Theoretical physicist

Martha Krebs is a theoretical physicist who directed the Office of Science for the United States Department of Energy from 1993 to 2000. She later went on to be the founding director for the University of California, Los Angeles's California NanoSystems Institute.

== Early life and education ==
Martha Krebs was born in Atlantic City, New Jersey. Krebs graduated summa cum laude at the Catholic University of America in 1966 with a bachelor's degree in physics. In 1975 she completed her PhD in theoretical physics, specializing in statistical mechanics at the same university.

Krebs is part of the American Physical Society, the American Association for the Advancement of Science, and the Association for Women in Science. She is also a member of Phi Beta Kappa Society.

== Career ==
Krebs served as a member on the House Committee on Science, from 1977 through 1983. She started as a professional staff member before later becoming the subcommittee staff director. She left the committee in 1983 to become an associate director of Planning and Development for the United States Department of Energy at the Lawrence Berkeley National Laboratory. While working at the lab Krebs's role was to plan research, oversee science education and handle outreach.

Krebs switched jobs in 1993, and worked for seven years in the United States Department of Energy and the Office of Science. She was the assistant secretary and the director of the Office of Science at the Department of Energy, and was responsible for managing the $3.1 billion budget. One of her major accomplishments while working for the department was to oversee the completion of the main injector for the particle accelerator at Fermilab.
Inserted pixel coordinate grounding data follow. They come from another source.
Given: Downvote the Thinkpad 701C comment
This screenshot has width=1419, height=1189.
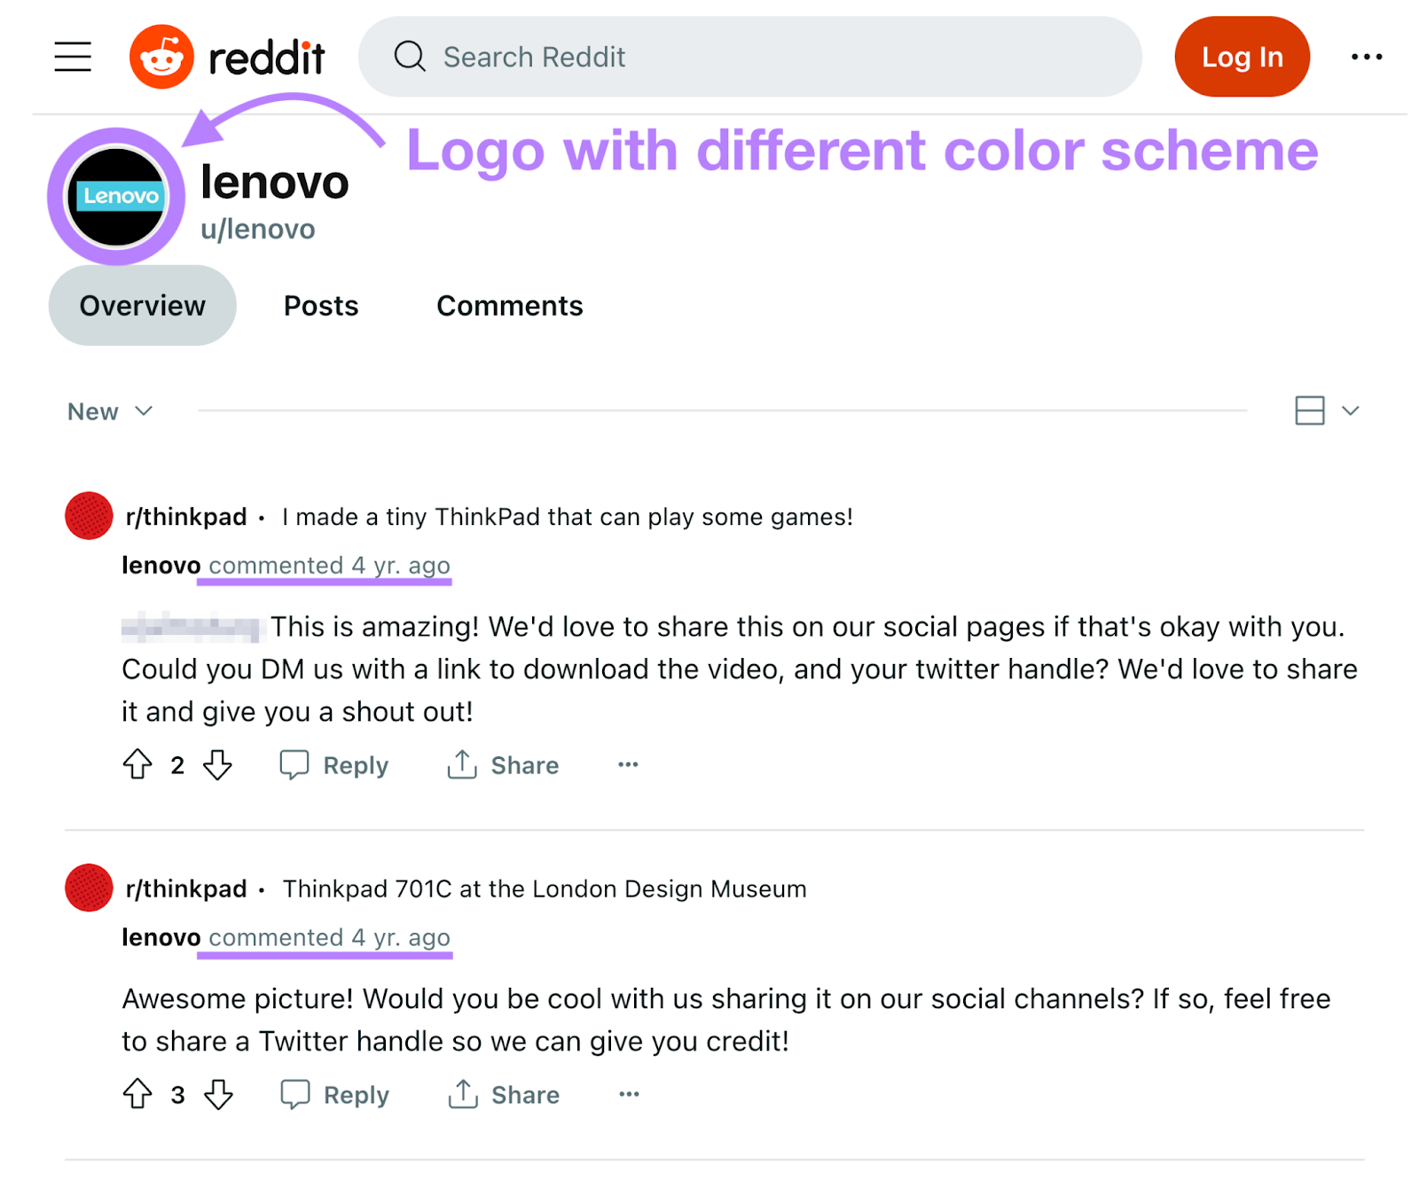Looking at the screenshot, I should click(218, 1095).
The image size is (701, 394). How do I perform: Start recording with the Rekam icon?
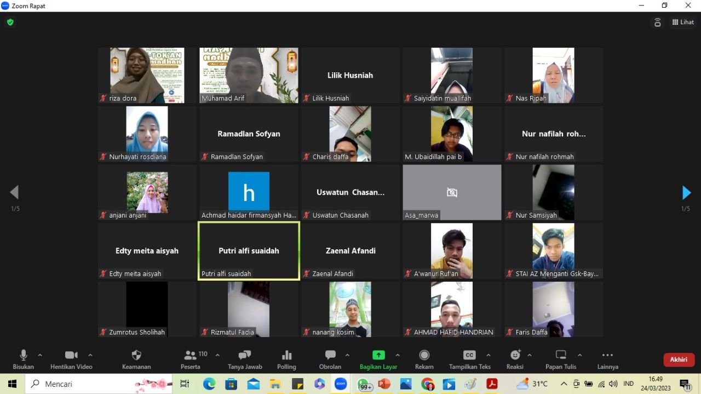[424, 356]
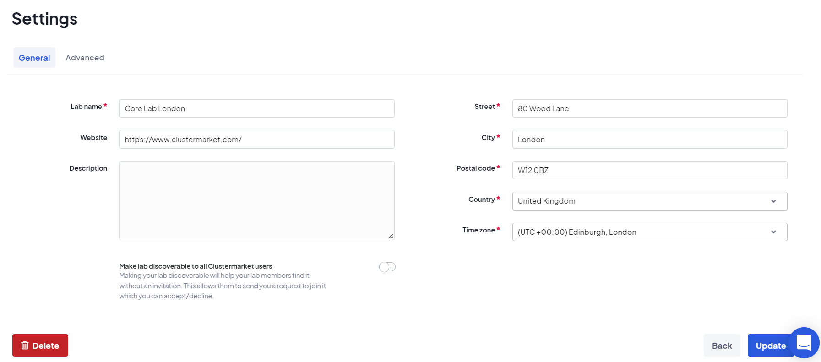Image resolution: width=821 pixels, height=362 pixels.
Task: Click the Postal code field
Action: pos(649,170)
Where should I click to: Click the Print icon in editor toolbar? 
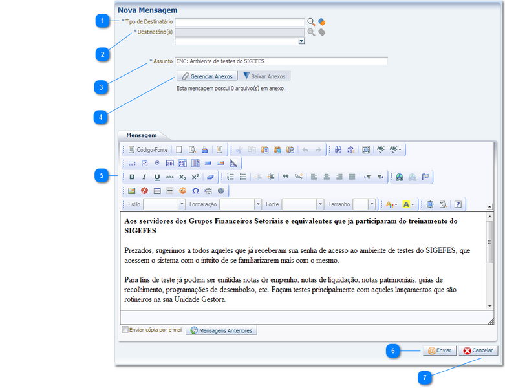[204, 149]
Krebs stepped down in 2000 to work on research and development management, planning and budgeting for the Institute for Defence Studies and Analyses. In 2001 she became the founding director for California NanoSystems Institute at University of California, Los Angeles. From 2005 to 2009 Krebs was the deputy director for research and development at the California Energy Commission. In 2013 she was appointed senior scientist at Penn State College of Engineering and director of the energy efficient buildings hub at the Philadelphia Naval Shipyard.